WORK TO COMPLETE: Once the line with "The width and height of the screenshot is (1098, 685)." is found in the entries below, print it and each following line exactly, stopping after the line with "Tap the back"; print nothing else.

EXCERPTED RECORDS:
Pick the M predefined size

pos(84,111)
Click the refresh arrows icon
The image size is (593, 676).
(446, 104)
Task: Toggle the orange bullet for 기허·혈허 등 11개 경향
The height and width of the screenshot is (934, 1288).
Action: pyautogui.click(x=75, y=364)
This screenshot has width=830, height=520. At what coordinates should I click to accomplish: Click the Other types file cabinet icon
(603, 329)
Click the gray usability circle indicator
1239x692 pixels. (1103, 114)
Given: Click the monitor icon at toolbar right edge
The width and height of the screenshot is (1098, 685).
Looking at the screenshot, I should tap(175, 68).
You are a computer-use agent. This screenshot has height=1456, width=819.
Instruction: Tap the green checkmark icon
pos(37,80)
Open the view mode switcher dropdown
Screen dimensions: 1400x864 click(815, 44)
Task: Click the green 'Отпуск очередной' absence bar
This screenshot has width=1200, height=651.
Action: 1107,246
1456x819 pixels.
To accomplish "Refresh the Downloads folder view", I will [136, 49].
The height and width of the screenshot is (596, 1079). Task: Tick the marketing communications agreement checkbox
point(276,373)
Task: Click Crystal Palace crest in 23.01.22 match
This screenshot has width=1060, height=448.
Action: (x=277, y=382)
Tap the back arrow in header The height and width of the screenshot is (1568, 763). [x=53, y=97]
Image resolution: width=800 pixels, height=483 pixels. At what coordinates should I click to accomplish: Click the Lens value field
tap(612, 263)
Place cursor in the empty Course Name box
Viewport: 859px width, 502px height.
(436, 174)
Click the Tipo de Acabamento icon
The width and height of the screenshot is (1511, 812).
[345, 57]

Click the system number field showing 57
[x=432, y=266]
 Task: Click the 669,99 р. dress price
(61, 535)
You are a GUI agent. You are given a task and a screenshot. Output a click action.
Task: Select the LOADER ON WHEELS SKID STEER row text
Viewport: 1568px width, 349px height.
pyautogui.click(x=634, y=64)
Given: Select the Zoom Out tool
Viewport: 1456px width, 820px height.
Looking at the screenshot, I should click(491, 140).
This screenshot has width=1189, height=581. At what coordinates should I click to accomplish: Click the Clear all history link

TASK RESPONSE:
The width and height of the screenshot is (1098, 685).
Looking at the screenshot, I should tap(175, 68).
You are a computer-use agent. This screenshot has height=1456, width=819.
Instruction: Tap the green checkmark icon
pos(37,80)
Open the view mode switcher dropdown
Screen dimensions: 1400x864 click(815, 44)
Task: Click the green 'Отпуск очередной' absence bar
This screenshot has width=1200, height=651.
Action: 1107,246
1456x819 pixels.
To accomplish "Refresh the Downloads folder view", I will [136, 49].
The height and width of the screenshot is (596, 1079). Task: Tick the marketing communications agreement checkbox
point(276,373)
Task: Click Crystal Palace crest in 23.01.22 match
This screenshot has width=1060, height=448.
Action: (x=277, y=382)
Tap the back arrow in header The height and width of the screenshot is (1568, 763). [x=53, y=97]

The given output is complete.